History of the House Ballroom

Black and Latinx transgender, gay, lesbian, and queer people have largely been outcasts of society: bullied in schools, shamed from churches, unwelcomed in sport teams, expelled from their families, and siloed to barely visible sectors of society. Because of this, nightclubs became one of the few places where they could gather as a community to celebrate being alive—surviving one more day or night of the harsh realities of being Black and queer and transgender and poor. Out of the music, the dancing, the weekly gathering, a community developed with a set of beliefs, rituals, language, and history which can now be found in most urban areas with large concentrations of Black and Latinx communities, most notably in New York, Atlanta, Baltimore, Boston, Chicago, Detroit, Newark, Philadelphia and Washington, D.C.[6]

The history of the House Ballroom scene dates back to the 1960s. As alternatives to the “drag-themed fashion shows that were controlled by white men in gay bars and clubs”[7] in downtown New York City, Black gay men began to organize their own Balls in Harlem. More precisely, Michael Roberson asserts, it all started when legendary mother Crystal LaBeija took a stand against the racism among the white judges at the drag balls and hosted her own Ball and subsequently created the House of LaBeija. After the separation from the white dominated drag community, this new creation took an entirely new path. This was no longer about dressing in drag or receiving tips for lip sync performances. Under primarily Black leadership the Ball scene developed kinship structures not too different from that of African religions’ devotional families. Dr. Rivera Colón references Michael Cunningham’s assertion that the “term ‘houses’ was coined by Crystal LaBeija in 1967 as a marketing device to give the Balls the type of aesthetic and cultural cache associated with the larger fashion houses of Paris and Milan.”[8] From the start emerged the House of LaBeija and the House of Xtravaganza. Soon after formed the Houses of Dupree, Ninja, Pendavis, Omni, St. Laurent, and Lauren, and many more have followed since. Each house had their distinct movements, aesthetics, family codes, and philosophies. The House of Lauren, for example, was founded by a transman. During the interview that I conducted with Father Lauren, he explained that part of continuing with the founders’ vision is to pay homage to masculinity in masculine categories and to embody a non-destructive masculinity in a scene which centers around a sacred femmeness.[9] Dr.

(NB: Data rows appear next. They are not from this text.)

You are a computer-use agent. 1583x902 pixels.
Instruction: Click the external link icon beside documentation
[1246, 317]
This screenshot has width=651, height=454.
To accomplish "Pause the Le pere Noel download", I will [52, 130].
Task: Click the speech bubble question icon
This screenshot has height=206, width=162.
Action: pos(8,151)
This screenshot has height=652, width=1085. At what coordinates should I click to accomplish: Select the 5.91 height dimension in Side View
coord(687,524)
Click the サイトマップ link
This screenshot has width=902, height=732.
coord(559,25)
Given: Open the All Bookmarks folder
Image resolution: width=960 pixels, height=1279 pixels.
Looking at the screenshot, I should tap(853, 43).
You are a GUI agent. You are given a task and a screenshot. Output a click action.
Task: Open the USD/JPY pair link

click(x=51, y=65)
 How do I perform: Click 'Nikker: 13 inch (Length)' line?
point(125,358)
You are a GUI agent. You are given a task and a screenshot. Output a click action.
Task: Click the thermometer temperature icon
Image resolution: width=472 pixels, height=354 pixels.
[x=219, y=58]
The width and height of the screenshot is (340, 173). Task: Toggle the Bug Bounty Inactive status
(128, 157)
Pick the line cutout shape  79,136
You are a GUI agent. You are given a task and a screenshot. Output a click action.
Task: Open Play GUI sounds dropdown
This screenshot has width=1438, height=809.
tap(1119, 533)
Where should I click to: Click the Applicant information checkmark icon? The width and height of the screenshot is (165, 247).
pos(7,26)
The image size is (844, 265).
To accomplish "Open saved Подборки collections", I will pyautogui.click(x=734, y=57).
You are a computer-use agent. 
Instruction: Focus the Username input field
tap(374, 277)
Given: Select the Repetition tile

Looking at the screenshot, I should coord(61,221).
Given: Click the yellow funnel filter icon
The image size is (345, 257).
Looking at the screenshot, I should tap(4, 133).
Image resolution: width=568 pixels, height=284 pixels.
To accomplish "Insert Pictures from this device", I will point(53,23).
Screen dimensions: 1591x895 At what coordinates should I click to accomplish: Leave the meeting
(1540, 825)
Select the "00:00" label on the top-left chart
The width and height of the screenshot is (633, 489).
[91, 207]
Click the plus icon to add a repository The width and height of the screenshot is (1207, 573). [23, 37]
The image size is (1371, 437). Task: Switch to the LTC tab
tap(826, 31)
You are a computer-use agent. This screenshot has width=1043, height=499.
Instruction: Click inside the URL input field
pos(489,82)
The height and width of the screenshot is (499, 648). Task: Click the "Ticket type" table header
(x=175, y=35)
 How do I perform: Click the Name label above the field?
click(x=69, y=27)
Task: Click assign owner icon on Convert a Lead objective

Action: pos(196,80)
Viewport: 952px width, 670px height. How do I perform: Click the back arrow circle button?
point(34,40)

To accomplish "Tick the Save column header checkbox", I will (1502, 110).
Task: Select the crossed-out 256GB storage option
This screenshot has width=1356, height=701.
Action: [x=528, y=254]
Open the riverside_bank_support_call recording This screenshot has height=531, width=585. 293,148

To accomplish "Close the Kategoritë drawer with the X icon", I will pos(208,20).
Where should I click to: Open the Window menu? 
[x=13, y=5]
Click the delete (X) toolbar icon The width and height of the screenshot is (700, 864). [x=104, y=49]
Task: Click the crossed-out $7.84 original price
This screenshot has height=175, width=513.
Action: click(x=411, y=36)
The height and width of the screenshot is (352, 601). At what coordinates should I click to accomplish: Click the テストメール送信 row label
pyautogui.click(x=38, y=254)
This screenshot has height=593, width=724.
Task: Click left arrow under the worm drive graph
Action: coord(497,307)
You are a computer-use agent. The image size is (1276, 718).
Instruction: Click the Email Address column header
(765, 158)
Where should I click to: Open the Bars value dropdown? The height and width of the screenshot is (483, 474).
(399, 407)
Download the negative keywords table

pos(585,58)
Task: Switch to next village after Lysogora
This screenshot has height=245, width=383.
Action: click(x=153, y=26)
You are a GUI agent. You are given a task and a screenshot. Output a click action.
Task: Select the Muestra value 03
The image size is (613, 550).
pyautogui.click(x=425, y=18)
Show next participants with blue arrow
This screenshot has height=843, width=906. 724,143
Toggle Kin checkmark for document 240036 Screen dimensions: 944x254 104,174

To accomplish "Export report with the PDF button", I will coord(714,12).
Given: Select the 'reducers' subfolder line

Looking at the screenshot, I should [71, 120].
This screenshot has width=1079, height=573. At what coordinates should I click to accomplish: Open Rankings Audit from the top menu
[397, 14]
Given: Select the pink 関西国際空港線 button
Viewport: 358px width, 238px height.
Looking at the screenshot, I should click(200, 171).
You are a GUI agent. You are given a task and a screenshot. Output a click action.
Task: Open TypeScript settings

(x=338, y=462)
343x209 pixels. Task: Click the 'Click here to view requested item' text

Rivera Colón echos this idea using the word reputation as the key distinguisher of houses: “Each house has its own reputation in terms of which categories of performance it excels in and is expected to maintain that tradition.”[10]

More than just the maintenance of their specific “reputation” or brand as in the European-American white fashion industry, houses quickly became make-shift families for poor, homeless and/or Black and Latinx transgender, gay, lesbian and queer individuals. Members of houses call themselves “children,” “brothers” and “sisters,” and their leaders “mother” or “father.” Much like in the realities of many of these “children,” houses are usually single parent homes—having either a house father or a house mother, but rarely both.[11] This kinship system is not unlike the devotional families of orishas in African diasporic religions such as Santeria. The followers of each orisha must be initiated into the family, having first learned the traits, dances, and information about the specific orisha to which they are devotees and then be initiated during a ceremony in which they are presented into the community. Although not as intensive a process as in African diasporic religions,[12] to become a child of a House in the Ball community, children must go through an initiation process. Upon being recruited, the initiation process of new children includes agreeing to particular codes of conduct, training under the tutelage of the mother (or father) of the house, knowing the history of their house, and proving they have mastered at least one category by obtaining scores of 10s at a Ball attended by the community. It is noteworthy to include that unlike in African diasporic religions in which children can be initiated into multiple houses and worship multiple orishas, in the Ball community children cannot belong to multiple houses at once.[13] The main reason for this is a practical one: Balls are competitions between houses and individuals.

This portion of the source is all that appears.